Zła teściowa to nie mit?
Teściowa nader często jest utożsamiana z całym małżeńskim złem i bywa bohaterką złośliwych żartów. Ale dziś od narzekania na nią należy się powstrzymać – 5 marca to jej dzień.
Dzień Teściowej zaczęli obchodzić Francuzi w latach 80. XX w. z wdzięczności za jej pomoc w wychowaniu dzieci. Czy mity o złej teściowej zostały w ten sposób rozwiane? – Zła teściowa to nie jest mit – przestrzega Czesław Michalczyk, psycholog. – Matki przeważnie uważają dzieci za swoją własność, nie chcą ich nikomu oddać i z tego wynikają nieporozumienia.
Kłopoty z tego powodu ma pewnie wielu ludzi, także tych z pierwszych stron gazet. Nowa teściowa byłego premiera Kazimierza Marcinkiewicza, Jadwiga Olchowicz, zapytana kiedyś przez „Super Express”, czy chciałaby poznać zięcia, ucięła: „Jakoś mi się do tego nie śpieszy”.

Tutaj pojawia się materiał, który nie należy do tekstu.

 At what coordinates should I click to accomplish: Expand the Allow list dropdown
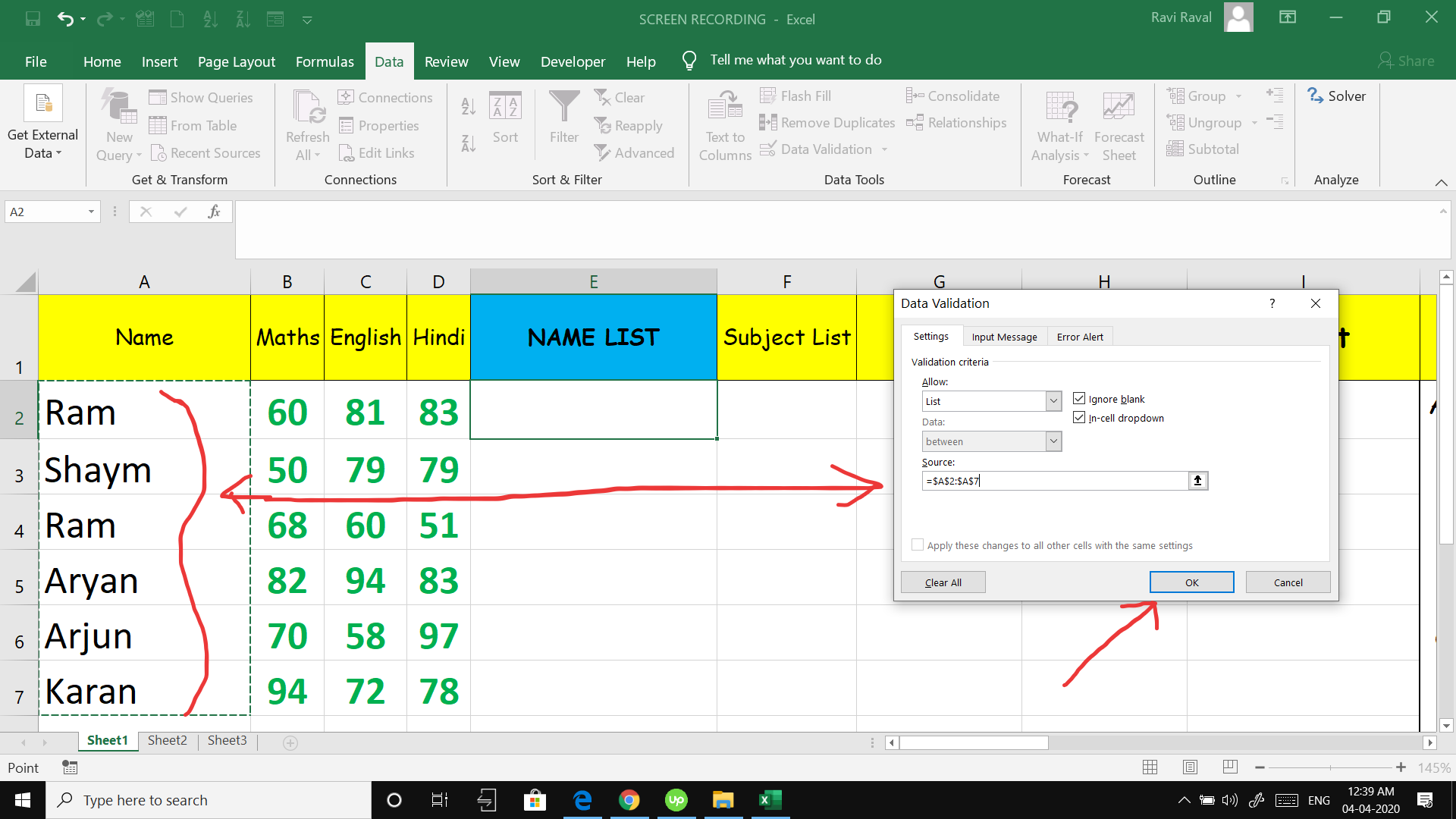1053,401
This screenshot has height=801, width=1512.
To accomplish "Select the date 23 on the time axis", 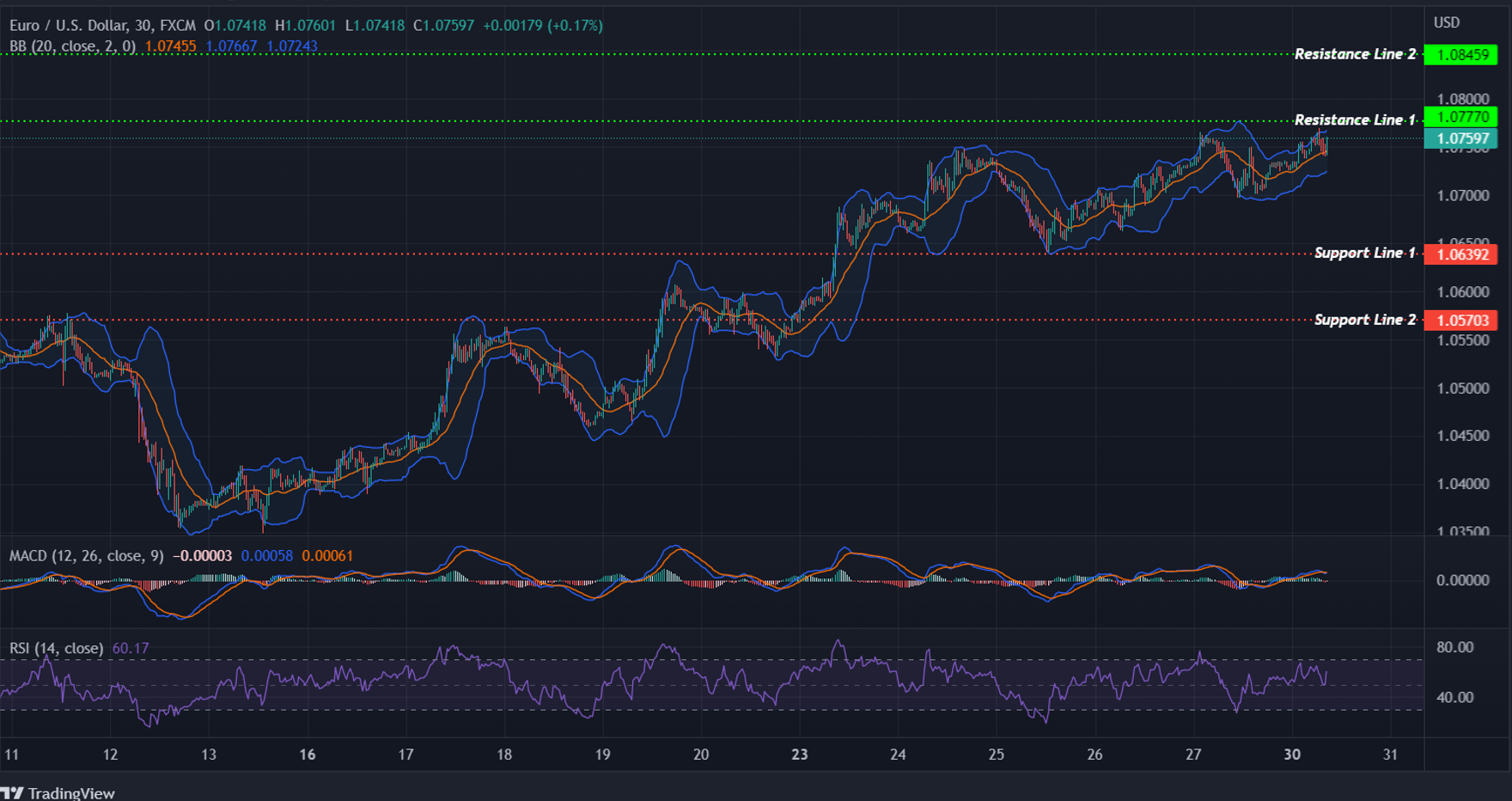I will click(x=800, y=755).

– Dobrych teściowych rzeczywiście nie ma za wiele, ale ja staram się być wyrozumiała – mówi aktorka Stanisława Celińska, która sama też jest teściową. – Czasami aż trudno się nie wtrącić, ale trzeba się starać. Czy Dzień Teściowej to potrzebne święto? – Chyba nam się należy, bo nie mamy łatwo – śmieje się.